A special case is the one-character variable name "_". Unlike other variable names each occurrence of it refers to a separate dummy variable. Recommended uses:

Examples:

  _
  X
  Index
  TotalCount
  _result
  Row_number
  BestOf3

EOF

Physical end-of-file.

Syntax

NOTE: The main differences to other Prolog syntaxes:

  1. Jalog does not support operator definitions.
  2. Arithmetics, including numeric literals, resembles Java.
  3. Strings and character literals resemble those of Java.
  4. Jalog has no is operator. Equal sign = is used to store the value of an expression to a variable.

Backus-Naur form is used here to present the syntax. Names in CAPITAL letters refer to tokens.

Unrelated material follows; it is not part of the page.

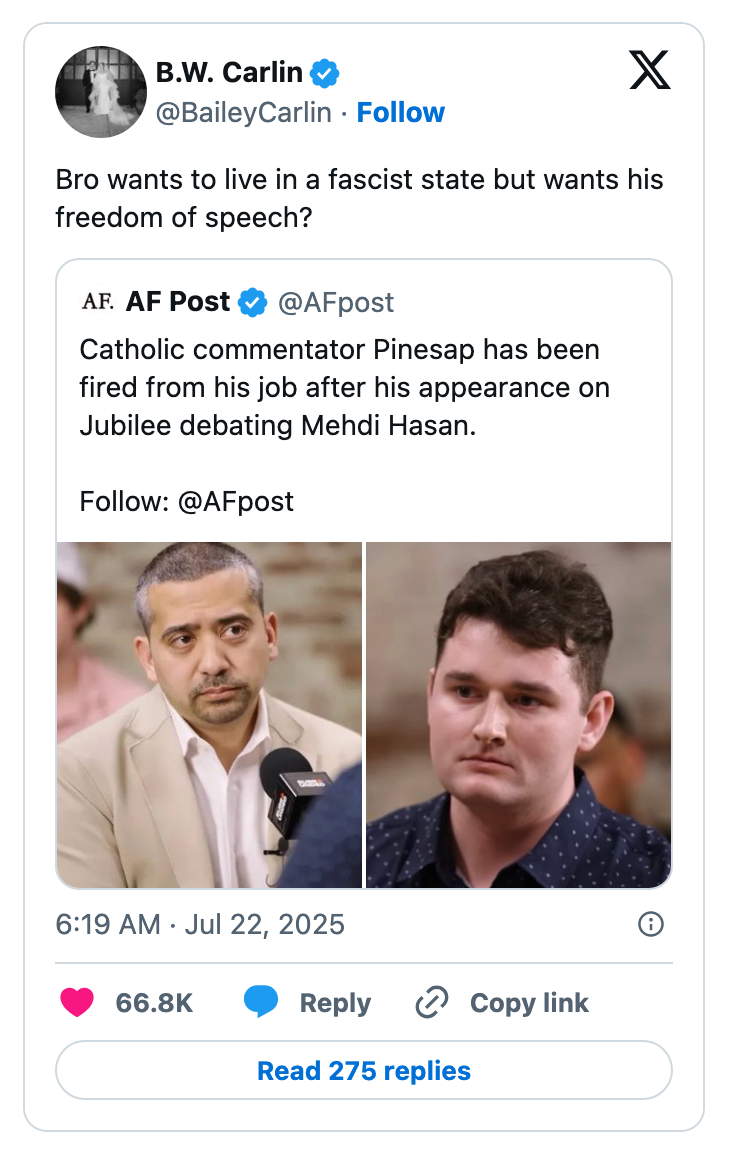Image resolution: width=732 pixels, height=1158 pixels.
Task: Click the AF Post avatar logo
Action: point(97,302)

  <program> ::= <program> <clause> 
            | EOF

  <clause> ::= <sentence> POINT 

  <sentence> ::= IFSYM <body> 
            | <head>
            | <head> IFSYM <body>
            
  <head> ::= <structure>

  <body> ::= <formula>
            | <body> COMMA <formula>
            
  <formula> ::= <addend>
            | <addend> EQ <addend>
            | <addend> NE <addend>
            | <addend> GT <addend>
            | <addend> GE <addend>
            | <addend> LT <addend>
            | <addend> LE <addend>
            
  <addend> ::= PLUS <factor>
            | MINUS <factor>
            | <factor>
            | <addend> PLUS <factor>
            | <addend> MINUS <factor>
  
  <factor> ::= <primary>
            | <factor> STAR <primary>
            | <factor> SLASH <primary>

  <primary> ::= VARIABLE_NAME
            | OPEN
            | INT
            | REAL
            | CHAR
            | CUT
            | LPAR <sentence> RPAR
            | <string>
            | <list>
            | <structure>

  <string> ::= STRING
            | <string> STRING

  <list> ::= LBRAK RBRAK
            | LBRAK <elements> VBAR <formula> RBRAK
            | LBRAK <elements> RBRAK

  <elements> ::= <formula>
            | <elements> COMMA <formula>

  <structure> ::= NAME LPAR RPAR
            | NAME LPAR <arguments> RPAR
            | NAME

  <arguments> ::= <formula>
            | <arguments> COMMA <formula>

Notes on Semantics

For general idea read a short Wikipedia article Prolog syntax and semantics.

Differences between Jalog and traditional Prolog

The differences between traditional Prolog and Jalog can be broadly divided into these categories:

  1. The equal sign = unifies left and right side expressions.
  2. Arithmetic expressions are replaced by their values in unification. This happens when the = sign is used or a predicate is called.
  3. When backtracking to database query the modifications after the previous query can be accessed.
  4. Unification is done mainly as explained in section 2.1 Unification in Learn Prolog Now!. The biggest difference is that arithmetic expressions of known values are evaluated.
  5. Identification and handling cyclic terms is not supported.
  6. String is not a list. Instead, it is a primitive data type.
  7. Single quotes do not indicate an atom but a character literal as in Java.